Ukrainian journalist Vitaliy Portnikov in an interview with Maciej Stasiński, journalist at the Polish newspaper  Gazeta Wyborcza,  spoke of Russia’s collapse, Western arms for Ukraine, and reforms in Ukraine during wartime.

Debaltseve has fallen. What does it mean for the war?

Until yesterday I thought that Vladimir Putin was playing chess and had discovered a serious combination. If he wanted to reassure the West and at the same time to destabilize Ukraine, then it would have been logical to sign the peace treaty in Minsk on the ceasefire along the entire frontline and to continue to wage war in Debaltseve indefinitely. And in that way he succeeds in destabilizing Ukraine — he proposes peace along the entire front line, the West weakens sanctions, and battles continue in Debaltseve until Ukraine agrees  that it belongs to the self-proclaimed republics.

However, I overestimated Putin. He is not a chess player; he is engaged in bowling. What will he do when he finally attaches Debaltseve to his “republics” and straightens out the entire frontline? Either he immediately declares peace for the entire front or he must advance. Either he gives up Donbas or he controls it. This way is bad and that was is bad.

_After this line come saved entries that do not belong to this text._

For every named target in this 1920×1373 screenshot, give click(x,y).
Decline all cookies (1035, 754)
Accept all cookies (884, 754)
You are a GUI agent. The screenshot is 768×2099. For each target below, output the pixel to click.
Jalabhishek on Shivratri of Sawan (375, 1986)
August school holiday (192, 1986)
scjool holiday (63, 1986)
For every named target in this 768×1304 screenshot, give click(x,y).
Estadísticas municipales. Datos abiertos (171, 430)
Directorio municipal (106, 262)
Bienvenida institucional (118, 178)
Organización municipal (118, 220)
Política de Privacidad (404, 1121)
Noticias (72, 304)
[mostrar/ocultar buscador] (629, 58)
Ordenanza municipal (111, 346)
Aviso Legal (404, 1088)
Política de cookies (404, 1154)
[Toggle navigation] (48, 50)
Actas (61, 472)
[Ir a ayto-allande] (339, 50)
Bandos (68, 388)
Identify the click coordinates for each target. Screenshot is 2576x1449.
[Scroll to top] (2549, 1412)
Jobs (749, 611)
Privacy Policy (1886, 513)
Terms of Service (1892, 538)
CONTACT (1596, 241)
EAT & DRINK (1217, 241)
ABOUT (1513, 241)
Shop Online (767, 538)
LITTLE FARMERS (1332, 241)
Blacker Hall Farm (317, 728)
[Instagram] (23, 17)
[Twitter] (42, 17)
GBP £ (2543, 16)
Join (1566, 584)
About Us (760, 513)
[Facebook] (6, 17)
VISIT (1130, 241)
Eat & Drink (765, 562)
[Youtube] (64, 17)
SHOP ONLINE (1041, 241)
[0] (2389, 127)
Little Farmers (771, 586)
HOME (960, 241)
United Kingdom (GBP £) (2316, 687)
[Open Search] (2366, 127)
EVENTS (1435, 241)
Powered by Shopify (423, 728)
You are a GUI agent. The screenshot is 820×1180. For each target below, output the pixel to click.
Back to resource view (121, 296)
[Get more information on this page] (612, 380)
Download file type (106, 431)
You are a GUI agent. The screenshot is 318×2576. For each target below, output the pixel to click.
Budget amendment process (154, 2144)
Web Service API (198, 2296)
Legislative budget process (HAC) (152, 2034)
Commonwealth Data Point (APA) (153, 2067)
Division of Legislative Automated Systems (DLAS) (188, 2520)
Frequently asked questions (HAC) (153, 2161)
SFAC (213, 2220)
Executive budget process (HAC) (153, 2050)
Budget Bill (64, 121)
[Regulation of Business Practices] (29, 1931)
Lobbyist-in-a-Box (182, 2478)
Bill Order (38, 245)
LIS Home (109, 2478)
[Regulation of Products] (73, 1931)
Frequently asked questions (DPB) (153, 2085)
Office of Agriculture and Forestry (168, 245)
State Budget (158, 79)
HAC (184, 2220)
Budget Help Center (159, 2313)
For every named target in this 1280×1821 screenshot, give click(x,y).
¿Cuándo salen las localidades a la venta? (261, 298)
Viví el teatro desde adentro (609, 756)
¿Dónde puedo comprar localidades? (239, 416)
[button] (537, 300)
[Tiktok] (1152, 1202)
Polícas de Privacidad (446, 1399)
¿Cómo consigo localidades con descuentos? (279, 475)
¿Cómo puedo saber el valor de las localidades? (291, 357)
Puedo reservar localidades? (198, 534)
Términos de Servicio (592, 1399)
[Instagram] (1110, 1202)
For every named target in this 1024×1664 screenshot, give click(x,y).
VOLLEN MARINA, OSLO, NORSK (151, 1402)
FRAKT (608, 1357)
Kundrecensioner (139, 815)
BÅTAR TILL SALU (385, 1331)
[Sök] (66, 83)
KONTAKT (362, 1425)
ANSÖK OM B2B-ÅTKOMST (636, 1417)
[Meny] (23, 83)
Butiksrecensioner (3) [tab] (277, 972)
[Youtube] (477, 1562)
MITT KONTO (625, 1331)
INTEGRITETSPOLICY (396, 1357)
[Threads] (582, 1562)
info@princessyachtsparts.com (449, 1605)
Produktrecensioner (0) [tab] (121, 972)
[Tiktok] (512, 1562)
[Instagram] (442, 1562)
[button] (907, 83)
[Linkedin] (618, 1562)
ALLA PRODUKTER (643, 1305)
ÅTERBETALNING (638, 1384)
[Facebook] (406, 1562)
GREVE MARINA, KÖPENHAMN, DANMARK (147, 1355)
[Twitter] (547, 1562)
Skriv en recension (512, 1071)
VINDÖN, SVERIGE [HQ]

Leaving Donbas under (Russian) control is really a gift for Ukraine and a nail in the coffin of the Russian economy. Because Russia does not have money for Donbas. And in the opposite case, as was planned in Minsk, if Donetsk and Luhansk return to Ukraine as autonomous regions, their leaders will immediately go to Kyiv for money and soon will start crying “Glory to Ukraine! Glory to her Heroes!” And then this would become a problem for us because we do not have money to rebuild Donbas either.

The Minsk agreement does not matter. It was a ploy by Putin, who knew that the West had already had enough and that he only had to hint at peace for Merkel and Hollande to come rushing over. After all, they want to calm him down at any price, and, as psychiatrists,  will offer him yet another dose of medicine.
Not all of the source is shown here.